Item-finding records
_ _ _ _

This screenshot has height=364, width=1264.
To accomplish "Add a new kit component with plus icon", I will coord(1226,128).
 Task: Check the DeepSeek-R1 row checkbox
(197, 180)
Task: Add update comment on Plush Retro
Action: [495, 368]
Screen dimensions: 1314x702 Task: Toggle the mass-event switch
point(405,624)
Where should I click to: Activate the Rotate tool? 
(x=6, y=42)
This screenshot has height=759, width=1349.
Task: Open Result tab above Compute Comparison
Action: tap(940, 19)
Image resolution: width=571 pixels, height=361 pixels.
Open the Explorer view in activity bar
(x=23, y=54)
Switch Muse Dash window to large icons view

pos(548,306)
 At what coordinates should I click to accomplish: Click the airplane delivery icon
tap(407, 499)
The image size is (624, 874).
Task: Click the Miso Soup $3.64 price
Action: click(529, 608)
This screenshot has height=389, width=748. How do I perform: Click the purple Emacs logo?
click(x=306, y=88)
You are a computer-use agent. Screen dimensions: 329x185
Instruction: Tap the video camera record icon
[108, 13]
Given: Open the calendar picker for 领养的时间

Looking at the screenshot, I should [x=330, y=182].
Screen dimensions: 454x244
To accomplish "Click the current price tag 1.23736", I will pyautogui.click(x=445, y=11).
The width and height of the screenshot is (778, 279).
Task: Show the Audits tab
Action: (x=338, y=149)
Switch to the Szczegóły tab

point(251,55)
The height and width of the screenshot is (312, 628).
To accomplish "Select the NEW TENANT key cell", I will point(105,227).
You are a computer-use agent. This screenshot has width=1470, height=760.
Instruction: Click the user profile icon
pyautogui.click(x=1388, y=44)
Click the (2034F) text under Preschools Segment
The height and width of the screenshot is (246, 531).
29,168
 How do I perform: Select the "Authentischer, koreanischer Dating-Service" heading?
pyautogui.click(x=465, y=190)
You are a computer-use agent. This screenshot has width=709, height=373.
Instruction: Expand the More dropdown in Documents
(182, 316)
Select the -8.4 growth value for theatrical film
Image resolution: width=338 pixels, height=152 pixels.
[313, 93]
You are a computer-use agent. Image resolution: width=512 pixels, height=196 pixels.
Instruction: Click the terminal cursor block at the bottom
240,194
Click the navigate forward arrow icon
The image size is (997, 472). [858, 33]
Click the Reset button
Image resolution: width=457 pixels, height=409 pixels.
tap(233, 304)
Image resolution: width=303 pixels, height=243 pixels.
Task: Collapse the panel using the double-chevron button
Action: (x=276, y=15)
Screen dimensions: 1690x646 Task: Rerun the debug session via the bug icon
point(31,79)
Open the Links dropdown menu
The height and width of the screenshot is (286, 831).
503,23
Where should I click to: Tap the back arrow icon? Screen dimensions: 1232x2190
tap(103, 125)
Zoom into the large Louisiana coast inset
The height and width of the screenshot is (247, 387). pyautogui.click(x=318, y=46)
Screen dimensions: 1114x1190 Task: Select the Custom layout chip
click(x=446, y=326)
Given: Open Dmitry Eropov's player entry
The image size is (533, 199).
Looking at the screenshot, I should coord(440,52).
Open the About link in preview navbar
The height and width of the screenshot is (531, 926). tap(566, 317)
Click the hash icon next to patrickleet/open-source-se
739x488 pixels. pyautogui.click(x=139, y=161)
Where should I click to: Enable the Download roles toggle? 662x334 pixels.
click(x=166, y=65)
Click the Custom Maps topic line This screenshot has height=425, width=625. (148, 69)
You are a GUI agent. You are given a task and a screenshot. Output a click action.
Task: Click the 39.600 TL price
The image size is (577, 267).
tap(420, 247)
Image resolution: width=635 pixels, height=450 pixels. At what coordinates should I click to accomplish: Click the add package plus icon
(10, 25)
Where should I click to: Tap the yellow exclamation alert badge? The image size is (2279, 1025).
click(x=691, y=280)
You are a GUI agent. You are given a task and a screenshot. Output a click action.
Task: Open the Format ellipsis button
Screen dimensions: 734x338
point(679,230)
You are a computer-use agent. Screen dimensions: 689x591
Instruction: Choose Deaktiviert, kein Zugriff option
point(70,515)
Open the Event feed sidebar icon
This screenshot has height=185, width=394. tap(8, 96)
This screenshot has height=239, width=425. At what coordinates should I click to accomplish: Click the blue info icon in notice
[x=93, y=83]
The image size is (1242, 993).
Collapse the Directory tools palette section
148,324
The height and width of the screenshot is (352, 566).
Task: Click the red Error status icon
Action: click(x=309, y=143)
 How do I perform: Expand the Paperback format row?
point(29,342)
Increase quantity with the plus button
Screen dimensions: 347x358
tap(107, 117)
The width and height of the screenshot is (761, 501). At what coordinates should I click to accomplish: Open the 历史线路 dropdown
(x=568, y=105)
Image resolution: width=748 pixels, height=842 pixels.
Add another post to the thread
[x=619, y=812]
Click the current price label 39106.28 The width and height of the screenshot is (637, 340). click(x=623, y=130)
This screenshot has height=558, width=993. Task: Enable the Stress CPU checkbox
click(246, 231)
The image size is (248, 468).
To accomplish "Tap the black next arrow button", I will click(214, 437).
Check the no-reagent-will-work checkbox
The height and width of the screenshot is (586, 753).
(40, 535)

_ _ _ _

**Work required**: Please print the lines in the records above again without any change, from the line containing "Task: Check the DeepSeek-R1 row checkbox" up to and including the line containing "Looking at the screenshot, I should [x=330, y=182].".

**Correct response**:
 Task: Check the DeepSeek-R1 row checkbox
(197, 180)
Task: Add update comment on Plush Retro
Action: [495, 368]
Screen dimensions: 1314x702 Task: Toggle the mass-event switch
point(405,624)
Where should I click to: Activate the Rotate tool? 
(x=6, y=42)
This screenshot has height=759, width=1349.
Task: Open Result tab above Compute Comparison
Action: tap(940, 19)
Image resolution: width=571 pixels, height=361 pixels.
Open the Explorer view in activity bar
(x=23, y=54)
Switch Muse Dash window to large icons view

pos(548,306)
 At what coordinates should I click to accomplish: Click the airplane delivery icon
tap(407, 499)
The image size is (624, 874).
Task: Click the Miso Soup $3.64 price
Action: click(529, 608)
This screenshot has height=389, width=748. How do I perform: Click the purple Emacs logo?
click(x=306, y=88)
You are a computer-use agent. Screen dimensions: 329x185
Instruction: Tap the video camera record icon
[108, 13]
Given: Open the calendar picker for 领养的时间

Looking at the screenshot, I should [x=330, y=182].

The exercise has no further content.